_Excerpts from a dataset_
/---
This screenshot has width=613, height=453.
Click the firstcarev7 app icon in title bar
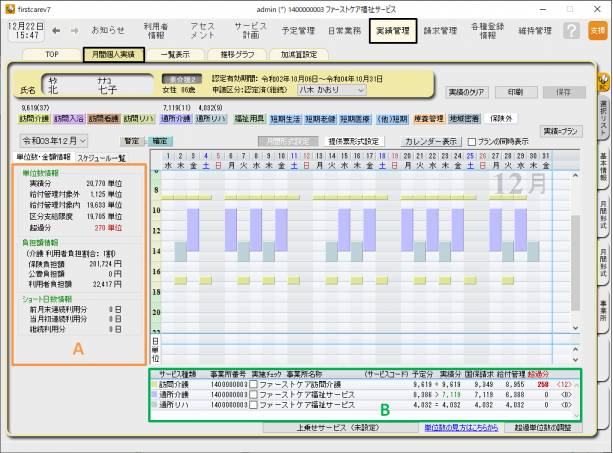[8, 7]
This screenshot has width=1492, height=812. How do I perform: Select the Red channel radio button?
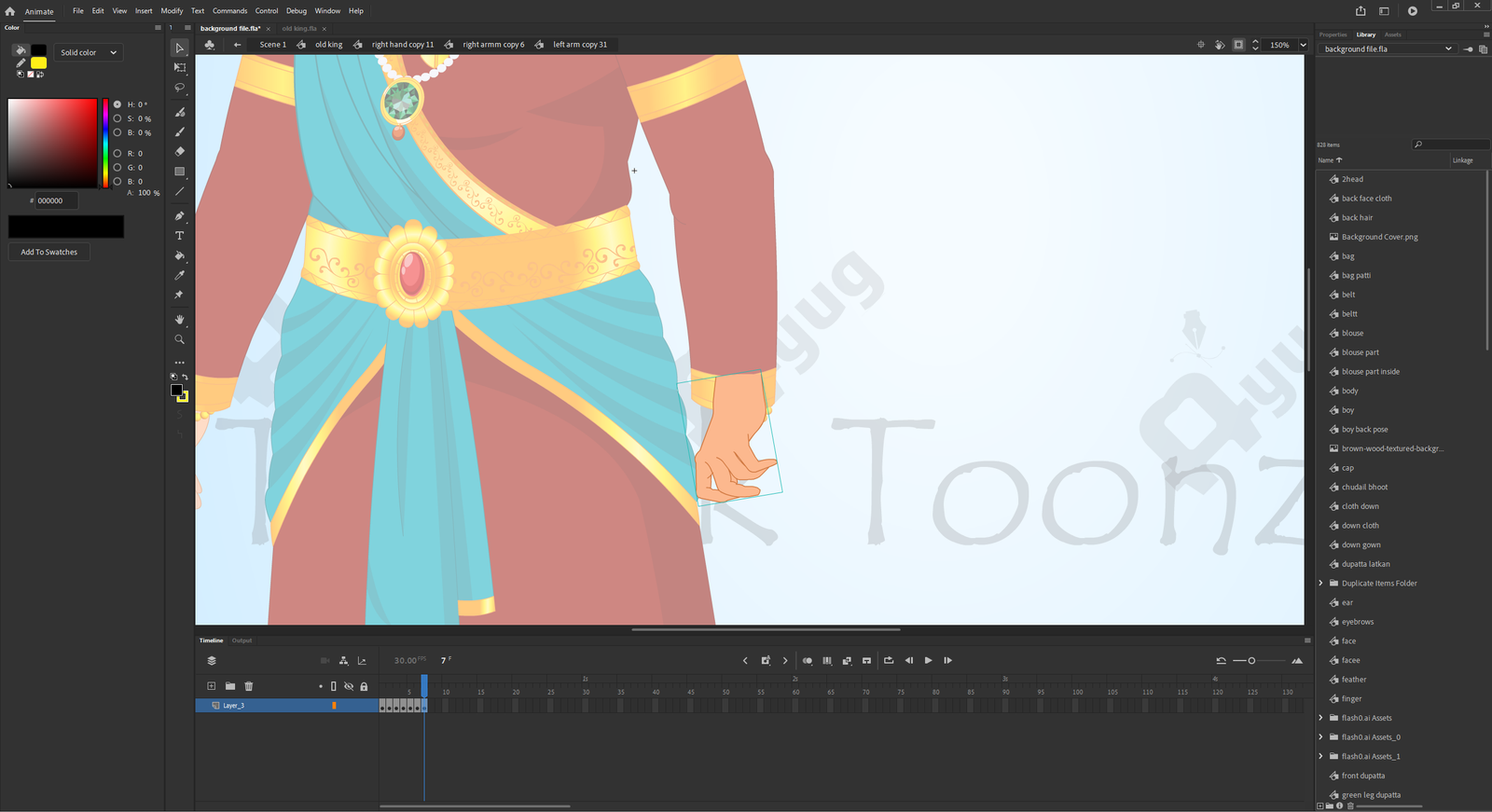click(117, 153)
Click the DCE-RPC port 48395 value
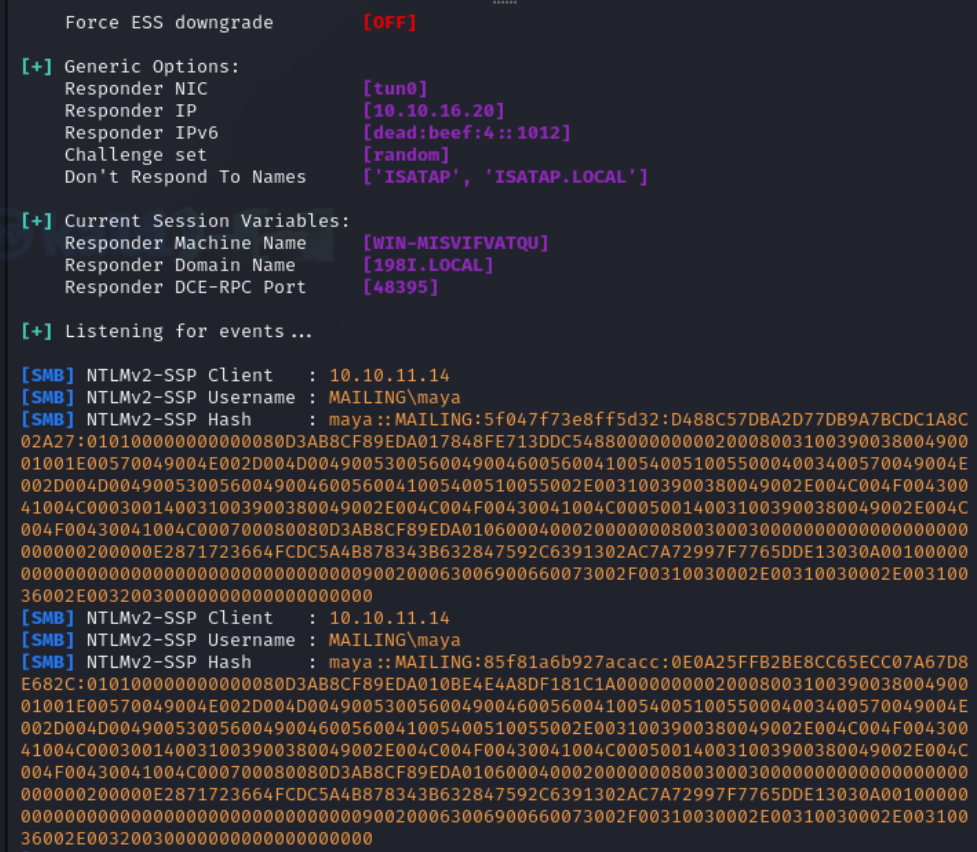Viewport: 977px width, 852px height. click(x=401, y=287)
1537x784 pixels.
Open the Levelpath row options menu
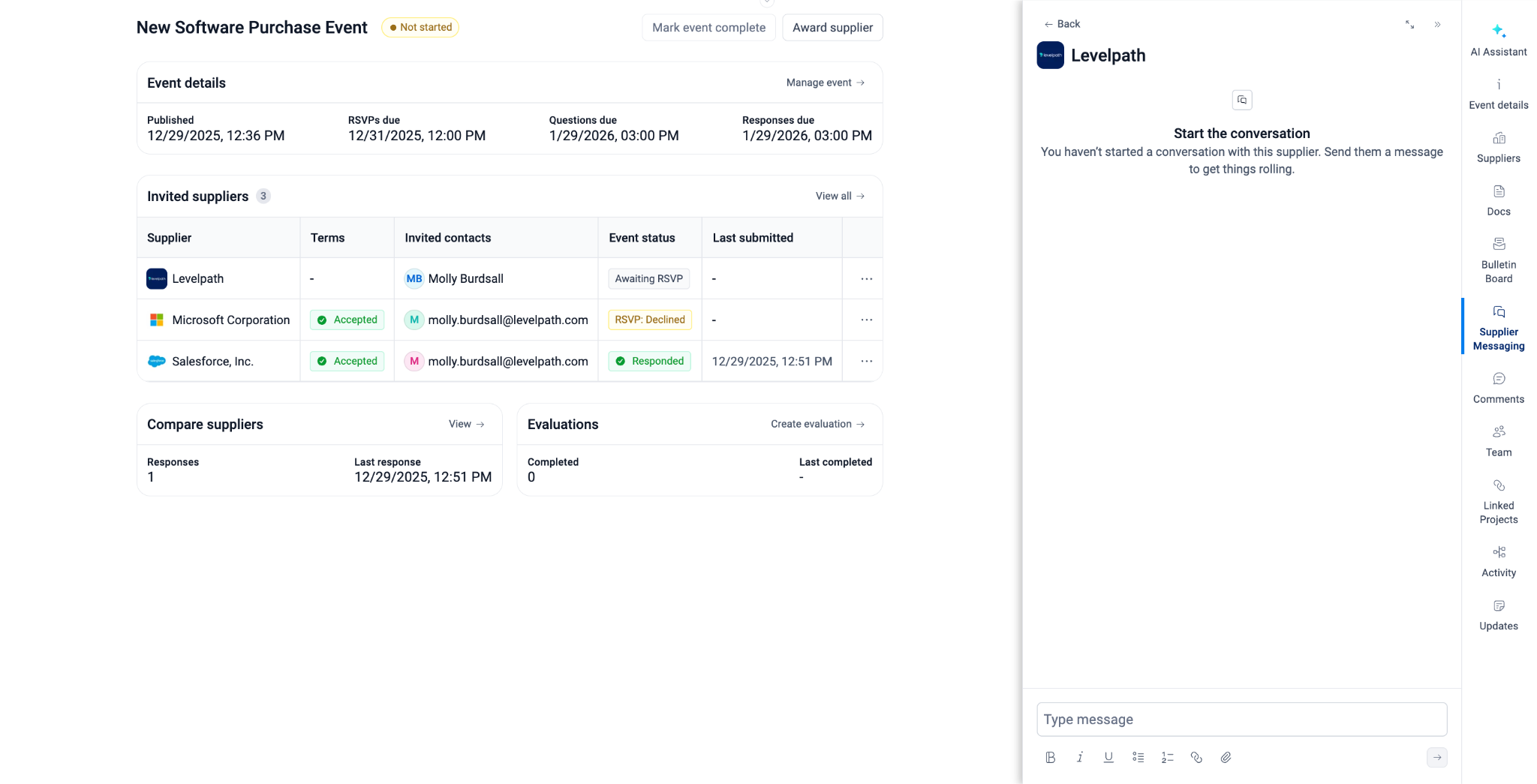[x=866, y=278]

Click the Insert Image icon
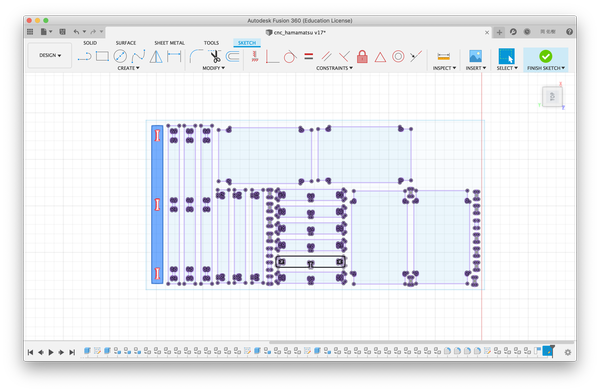click(476, 57)
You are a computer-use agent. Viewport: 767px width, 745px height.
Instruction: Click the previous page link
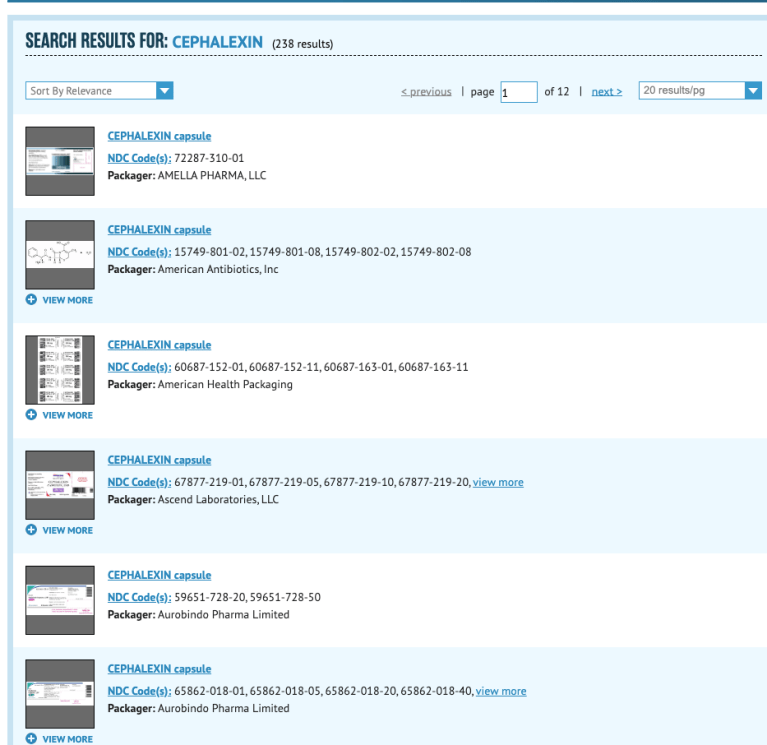[x=426, y=92]
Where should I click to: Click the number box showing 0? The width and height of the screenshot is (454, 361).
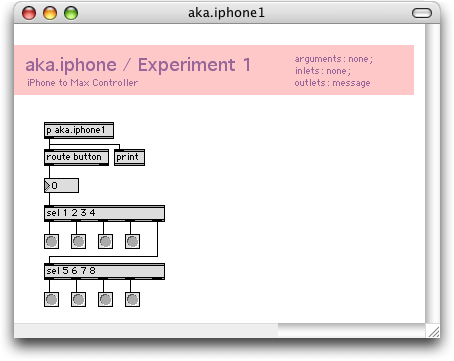point(62,186)
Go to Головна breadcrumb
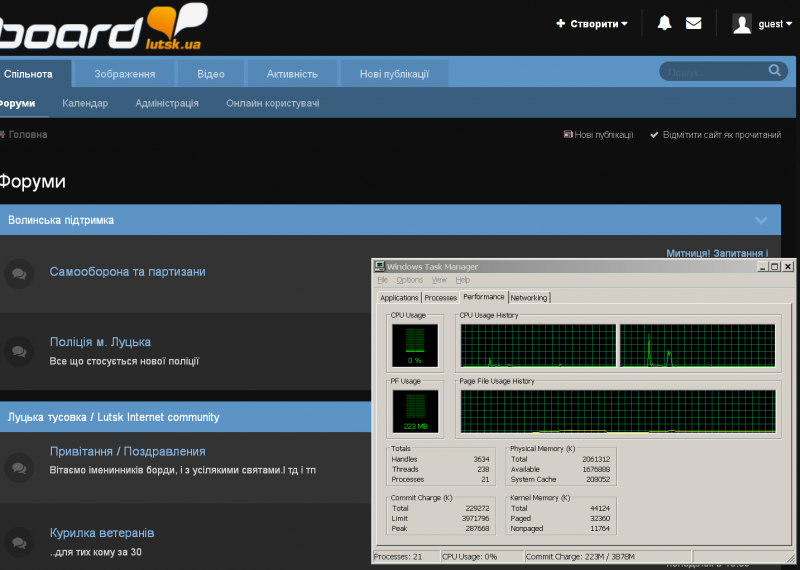 tap(27, 135)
\---
_EXERCISE DESCRIPTION_
Each entry needs to be retyped exactly; the pictures stay out.

_RESPONSE BELOW_
This screenshot has width=613, height=453.
Click the firstcarev7 app icon in title bar
[8, 7]
This screenshot has width=1492, height=812. How do I perform: Select the Red channel radio button?
click(117, 153)
Click the DCE-RPC port 48395 value
Viewport: 977px width, 852px height. click(x=401, y=287)
1537x784 pixels.
Open the Levelpath row options menu
[x=866, y=278]

Click the Insert Image icon
click(476, 57)
You are a computer-use agent. Viewport: 767px width, 745px height.
Instruction: Click the previous page link
[x=426, y=92]
Where should I click to: Click the number box showing 0? The width and height of the screenshot is (454, 361).
point(62,186)
Go to Головна breadcrumb
 tap(27, 135)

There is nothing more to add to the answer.